▶ **Document segment**:
## start

Walter Clevenger & the Dairy Kings
Ash Street Saloon
Clevenger and his Kings serve up saddlesore alt-country perfect for the urban cowboys who flock to the latter-day honky-tonks of hipster land. Melt down essences of Johnny Cash, the Beatles and George Jones, stir, bubble and distill, and you might get some approximation of these guys' delightfully rancid milk. (ZD)

Dieselhed
Berbati's
Scene-defining alt-country 'zine No Depression described Dieselhed as "a band that can do anything." That refers, of course, not to superhero-worthy abilities to leap buildings in a single bound but to the band's jumpy unwillingness to limit itself to any one sound--yet it's this mercurial tendency that allows it to escape the usual alt-country trap of triteness. Whereas most of their countrified contemporaries seem to think an affected twang is all it takes to become the new Willie Nelson, Dieselhed risks potential scene banishment by augmenting their backroads pop with hard-rocking bits and the occasional world jaunt. The drummer even moonlights with the notoriously volatile Mr. Bungle. Expect a looseness and willingness to experiment not often seen in the solemn alt-country ranks. (JG)

## end

▶ **Data block**:
## start

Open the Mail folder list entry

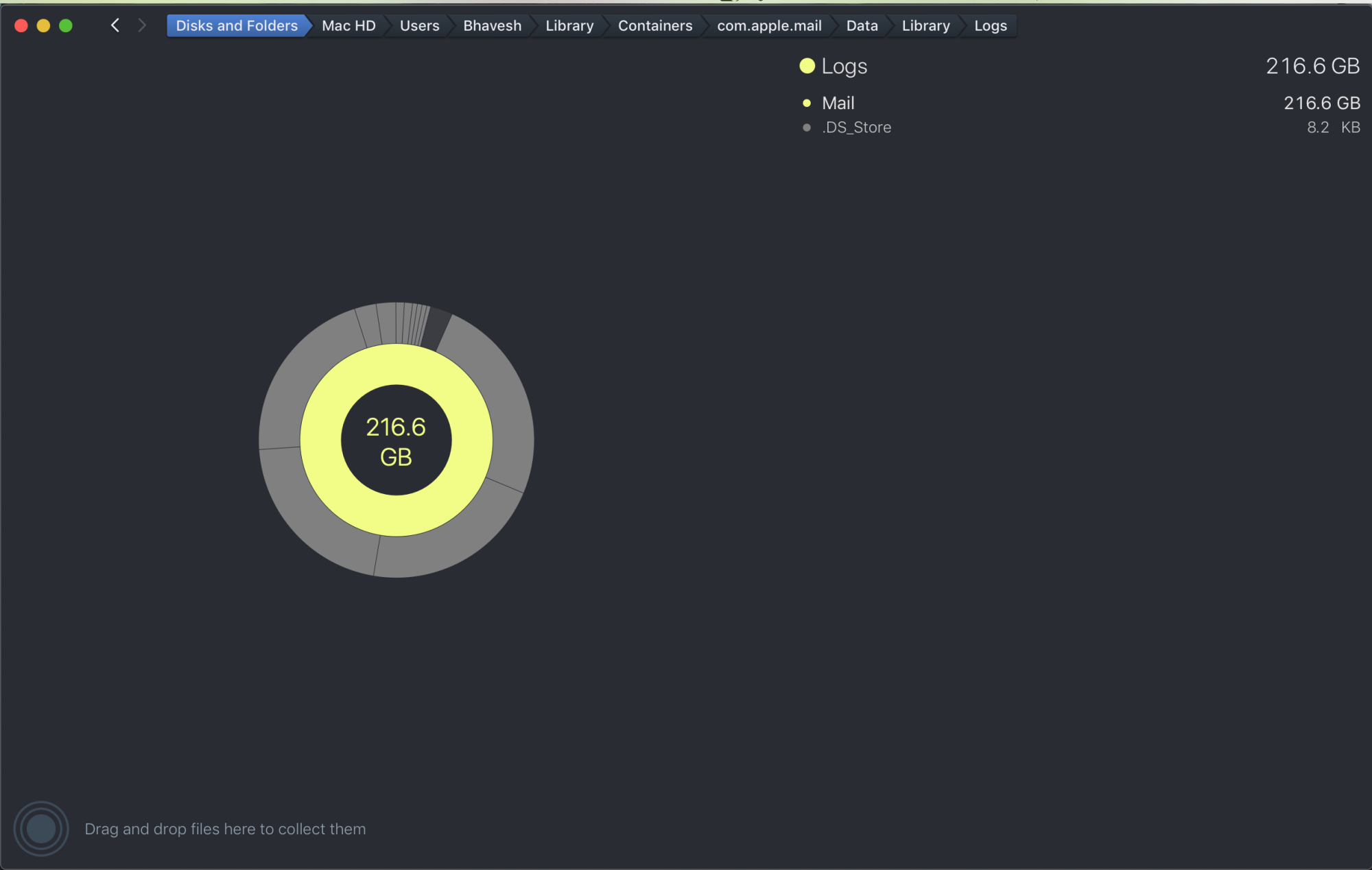click(x=838, y=103)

## end

▶ **Stated exercise**: Write the next part of the concert previews, starting after the Dieselhed entry.

▶ **Response to this exercise**:
The Dragons
Club 21
If your last name is Escovedo--and for Mario, lead singer of the Dragons, it is indeed--you've got a legacy of music to live up to. Your brothers Alejandro (The Nuns, Rank and File) and Javier (The Zeros) have been on the receiving end of some major praise in the last 20 years, and the pressure's on to stake your own claim to talent. The good news is, the Dragons give Mario a reason to be proud. The roots-punk rockers drop the posturing so many neo-glam fashion whores think compensates for bad songs; instead, they focus on--radical idea here--good songwriting. Escovedo's fluid vocals roll so mellifluously that it's nearly a revelation: "Oh, that's right, before 1977 people actually used to sing in punk groups. Where has my head been?" In the gutter, probably. Remedy the situation and remind yourself of a forgotten time in history by listening to the Dragons' latest, R*L*F. (JG)

Pedro the Lion
Cobalt Lounge
Slow and steady like an old and dependable workhorse, Pedro the Lion builds graceful indie rock songs that owe as much to Sebadoh as the old adage "a watched pot never boils." The Seattle band's first full-length album, It's Hard To Find A Friend, came out last fall and was lauded by Spin as one of the "Top 10 Records You Never Heard of." The quartet released a five-song EP, The Only Reason I Feel Secure, last May, and any day the band should be recording its second album on Made In Mexico Records. (AI)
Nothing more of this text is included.